## Reading text
ITFA is pleased to announce that Coriolis Technologies will be co-hosting an event in London on Wednesday 15th June discussing ESG within the context of future-proofing trade.
The event follows the momentum of the ITFA & Coriolis Technologies ESG whitepaper released earlier this year and continues discussions around the crucial role of ESG in future-proofing the trade finance industry.
Invitations to this free event are limited! Sign-up here.
About this event
In partnership with Global Trade Review, Allen & Overy, and The Institute of Export and International Trade, the afternoon will seek to develop and progress this important conversation among practitioners and policymakers alike, taking in an ever-widening range of market issues and priorities, from achieving diversity in trade and supply chains to enable greater access to the global system for women and minority-owned businesses in particular, to the importance of adhering to and complying with sanctions in a fast-moving global landscape, to the role technology solutions can play in tracking and proving sustainability compliance (ESG scoring for trade).

## Required action A
Please output the stretch of the event announcement from "ITFA is pleased" through "of future-proofing trade.", word for word.
## Required action B
According to the event announcement, on what date will the London event take place?

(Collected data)

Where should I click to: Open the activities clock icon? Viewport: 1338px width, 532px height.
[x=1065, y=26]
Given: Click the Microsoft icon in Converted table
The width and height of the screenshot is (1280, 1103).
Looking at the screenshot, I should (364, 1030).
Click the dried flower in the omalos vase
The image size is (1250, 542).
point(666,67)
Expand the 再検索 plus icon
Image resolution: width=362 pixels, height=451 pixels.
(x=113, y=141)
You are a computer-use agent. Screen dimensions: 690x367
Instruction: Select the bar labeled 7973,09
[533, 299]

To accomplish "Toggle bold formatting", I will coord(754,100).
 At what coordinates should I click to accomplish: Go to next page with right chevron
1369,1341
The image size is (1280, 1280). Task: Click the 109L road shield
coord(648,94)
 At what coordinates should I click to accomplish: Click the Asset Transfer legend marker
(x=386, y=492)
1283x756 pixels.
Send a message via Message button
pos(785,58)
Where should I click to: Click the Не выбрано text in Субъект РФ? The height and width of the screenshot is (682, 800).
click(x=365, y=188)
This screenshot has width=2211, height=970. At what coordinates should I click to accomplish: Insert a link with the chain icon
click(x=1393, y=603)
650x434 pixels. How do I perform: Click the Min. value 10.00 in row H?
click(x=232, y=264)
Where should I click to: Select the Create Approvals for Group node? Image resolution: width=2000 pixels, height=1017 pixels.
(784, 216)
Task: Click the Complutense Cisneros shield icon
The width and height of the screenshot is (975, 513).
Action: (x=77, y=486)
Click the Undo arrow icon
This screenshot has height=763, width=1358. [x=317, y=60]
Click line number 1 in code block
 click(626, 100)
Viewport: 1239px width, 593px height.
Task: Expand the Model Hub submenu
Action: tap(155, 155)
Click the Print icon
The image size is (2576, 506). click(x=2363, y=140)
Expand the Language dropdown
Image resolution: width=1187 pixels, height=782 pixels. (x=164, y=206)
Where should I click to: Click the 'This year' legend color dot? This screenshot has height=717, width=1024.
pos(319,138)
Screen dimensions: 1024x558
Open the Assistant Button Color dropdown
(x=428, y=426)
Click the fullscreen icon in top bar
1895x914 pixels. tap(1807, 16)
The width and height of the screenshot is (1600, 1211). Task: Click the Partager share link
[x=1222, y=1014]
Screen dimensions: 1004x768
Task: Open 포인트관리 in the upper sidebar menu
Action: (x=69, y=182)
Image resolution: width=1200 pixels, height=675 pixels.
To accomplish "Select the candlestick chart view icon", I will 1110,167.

## Written answer A
ITFA is pleased to announce that Coriolis Technologies will be co-hosting an event in London on Wednesday 15th June discussing ESG within the context of future-proofing trade.

## Written answer B
Wednesday 15th June